■ Goal of the exercise
From the line with "Sitemap (191, 2512)" through the line with "Properties in Ibadan (175, 2404)", inclusive, return each line of the data below exactly and leave the rest out.

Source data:
==*==

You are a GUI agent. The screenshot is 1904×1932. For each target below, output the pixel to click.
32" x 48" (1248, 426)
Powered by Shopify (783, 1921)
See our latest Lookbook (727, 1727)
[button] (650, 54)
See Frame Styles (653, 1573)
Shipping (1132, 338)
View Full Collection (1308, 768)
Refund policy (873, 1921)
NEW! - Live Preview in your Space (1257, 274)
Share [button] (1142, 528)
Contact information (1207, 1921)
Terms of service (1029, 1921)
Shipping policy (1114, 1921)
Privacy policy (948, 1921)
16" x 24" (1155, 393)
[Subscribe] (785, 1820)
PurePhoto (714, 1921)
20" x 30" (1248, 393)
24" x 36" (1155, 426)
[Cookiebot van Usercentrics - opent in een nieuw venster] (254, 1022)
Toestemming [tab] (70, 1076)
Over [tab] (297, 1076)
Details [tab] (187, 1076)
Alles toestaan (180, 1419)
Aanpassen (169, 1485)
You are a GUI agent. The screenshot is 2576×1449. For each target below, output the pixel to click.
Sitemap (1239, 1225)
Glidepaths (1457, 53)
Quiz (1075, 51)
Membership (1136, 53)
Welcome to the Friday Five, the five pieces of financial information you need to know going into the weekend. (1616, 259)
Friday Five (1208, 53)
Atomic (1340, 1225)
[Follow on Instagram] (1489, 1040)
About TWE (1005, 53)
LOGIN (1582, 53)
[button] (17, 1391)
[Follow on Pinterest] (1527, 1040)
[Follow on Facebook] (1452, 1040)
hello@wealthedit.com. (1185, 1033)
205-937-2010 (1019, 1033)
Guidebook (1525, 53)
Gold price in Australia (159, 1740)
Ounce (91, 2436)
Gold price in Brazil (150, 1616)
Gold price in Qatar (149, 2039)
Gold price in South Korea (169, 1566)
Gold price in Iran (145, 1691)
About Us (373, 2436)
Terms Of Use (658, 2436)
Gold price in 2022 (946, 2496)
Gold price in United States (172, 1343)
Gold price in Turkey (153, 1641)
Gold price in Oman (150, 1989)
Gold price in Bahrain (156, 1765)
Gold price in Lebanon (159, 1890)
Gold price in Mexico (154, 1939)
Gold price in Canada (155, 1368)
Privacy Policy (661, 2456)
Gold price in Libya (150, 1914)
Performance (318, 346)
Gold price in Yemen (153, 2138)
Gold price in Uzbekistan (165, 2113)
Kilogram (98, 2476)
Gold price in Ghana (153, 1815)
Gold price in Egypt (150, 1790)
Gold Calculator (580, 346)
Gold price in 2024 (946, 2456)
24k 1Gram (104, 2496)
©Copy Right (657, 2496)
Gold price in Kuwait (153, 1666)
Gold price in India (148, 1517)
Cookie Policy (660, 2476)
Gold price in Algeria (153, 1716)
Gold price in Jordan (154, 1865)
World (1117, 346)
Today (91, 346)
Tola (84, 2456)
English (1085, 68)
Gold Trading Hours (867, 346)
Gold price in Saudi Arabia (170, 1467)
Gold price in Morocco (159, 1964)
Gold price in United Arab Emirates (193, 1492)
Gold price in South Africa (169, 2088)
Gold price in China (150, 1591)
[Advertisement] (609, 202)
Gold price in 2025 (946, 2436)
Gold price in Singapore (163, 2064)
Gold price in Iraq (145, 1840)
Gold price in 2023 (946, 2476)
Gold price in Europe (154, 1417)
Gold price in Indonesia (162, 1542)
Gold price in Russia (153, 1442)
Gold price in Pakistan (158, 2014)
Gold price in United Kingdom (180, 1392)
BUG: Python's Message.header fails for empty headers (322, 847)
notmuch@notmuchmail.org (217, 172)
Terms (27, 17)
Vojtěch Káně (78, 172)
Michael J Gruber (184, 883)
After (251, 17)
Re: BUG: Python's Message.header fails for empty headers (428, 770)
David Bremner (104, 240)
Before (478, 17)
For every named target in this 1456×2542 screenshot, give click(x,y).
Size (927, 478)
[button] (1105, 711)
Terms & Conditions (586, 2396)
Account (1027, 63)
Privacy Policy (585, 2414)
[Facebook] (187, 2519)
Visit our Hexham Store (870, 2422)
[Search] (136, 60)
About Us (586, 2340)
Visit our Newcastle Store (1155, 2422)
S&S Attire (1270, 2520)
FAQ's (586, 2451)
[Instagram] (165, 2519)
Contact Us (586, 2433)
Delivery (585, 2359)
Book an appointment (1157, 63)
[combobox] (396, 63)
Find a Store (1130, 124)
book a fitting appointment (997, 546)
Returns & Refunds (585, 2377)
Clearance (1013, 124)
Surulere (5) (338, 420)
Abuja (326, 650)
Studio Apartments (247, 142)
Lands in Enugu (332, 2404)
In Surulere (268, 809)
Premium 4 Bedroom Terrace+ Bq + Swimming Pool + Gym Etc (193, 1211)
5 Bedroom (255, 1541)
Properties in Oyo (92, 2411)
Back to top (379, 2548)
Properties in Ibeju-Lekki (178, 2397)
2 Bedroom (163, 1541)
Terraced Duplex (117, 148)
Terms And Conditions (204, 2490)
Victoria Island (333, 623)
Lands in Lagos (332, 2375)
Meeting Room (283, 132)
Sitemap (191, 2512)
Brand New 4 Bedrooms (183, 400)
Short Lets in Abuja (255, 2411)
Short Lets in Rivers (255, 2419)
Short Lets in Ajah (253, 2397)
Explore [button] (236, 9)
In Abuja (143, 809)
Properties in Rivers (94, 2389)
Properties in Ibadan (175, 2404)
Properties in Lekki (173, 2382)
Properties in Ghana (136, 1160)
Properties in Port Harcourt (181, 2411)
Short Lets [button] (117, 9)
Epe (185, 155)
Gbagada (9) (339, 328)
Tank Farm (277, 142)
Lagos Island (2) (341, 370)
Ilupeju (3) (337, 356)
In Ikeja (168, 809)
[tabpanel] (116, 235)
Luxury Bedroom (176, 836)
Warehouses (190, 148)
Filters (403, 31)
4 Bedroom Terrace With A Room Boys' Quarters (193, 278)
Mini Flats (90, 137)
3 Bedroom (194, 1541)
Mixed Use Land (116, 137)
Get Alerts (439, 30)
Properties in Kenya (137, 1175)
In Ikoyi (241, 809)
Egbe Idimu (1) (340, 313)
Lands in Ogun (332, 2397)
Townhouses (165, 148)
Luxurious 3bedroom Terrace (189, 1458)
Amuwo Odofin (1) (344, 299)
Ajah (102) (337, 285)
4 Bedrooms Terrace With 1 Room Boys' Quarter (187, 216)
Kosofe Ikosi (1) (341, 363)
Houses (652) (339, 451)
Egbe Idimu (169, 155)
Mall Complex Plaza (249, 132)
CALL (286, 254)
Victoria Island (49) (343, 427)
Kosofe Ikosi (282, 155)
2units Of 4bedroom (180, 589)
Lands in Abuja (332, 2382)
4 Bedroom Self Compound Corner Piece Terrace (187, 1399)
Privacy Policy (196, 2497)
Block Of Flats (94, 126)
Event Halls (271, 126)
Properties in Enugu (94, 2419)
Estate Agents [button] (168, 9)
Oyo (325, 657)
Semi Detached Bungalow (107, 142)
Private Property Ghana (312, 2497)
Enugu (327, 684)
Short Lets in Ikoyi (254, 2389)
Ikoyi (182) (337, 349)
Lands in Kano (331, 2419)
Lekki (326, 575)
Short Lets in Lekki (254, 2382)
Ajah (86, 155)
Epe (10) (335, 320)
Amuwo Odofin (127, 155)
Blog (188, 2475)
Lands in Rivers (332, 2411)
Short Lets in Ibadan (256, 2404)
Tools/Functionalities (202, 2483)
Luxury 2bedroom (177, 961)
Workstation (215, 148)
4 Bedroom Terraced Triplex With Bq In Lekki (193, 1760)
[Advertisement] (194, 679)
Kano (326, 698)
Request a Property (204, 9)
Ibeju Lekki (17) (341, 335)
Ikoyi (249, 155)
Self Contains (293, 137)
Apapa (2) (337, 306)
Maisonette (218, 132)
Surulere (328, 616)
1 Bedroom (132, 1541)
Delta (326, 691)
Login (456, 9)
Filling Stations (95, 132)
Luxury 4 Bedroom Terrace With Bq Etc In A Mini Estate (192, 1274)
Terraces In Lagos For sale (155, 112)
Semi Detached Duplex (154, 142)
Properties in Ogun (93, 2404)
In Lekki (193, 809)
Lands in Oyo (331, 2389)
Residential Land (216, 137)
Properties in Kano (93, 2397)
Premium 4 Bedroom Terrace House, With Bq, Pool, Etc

==*==

■ Exercise solution
Sitemap (191, 2512)
Brand New 4 Bedrooms (183, 400)
Short Lets in Abuja (255, 2411)
Short Lets in Rivers (255, 2419)
Short Lets in Ajah (253, 2397)
Explore [button] (236, 9)
In Abuja (143, 809)
Properties in Rivers (94, 2389)
Properties in Ibadan (175, 2404)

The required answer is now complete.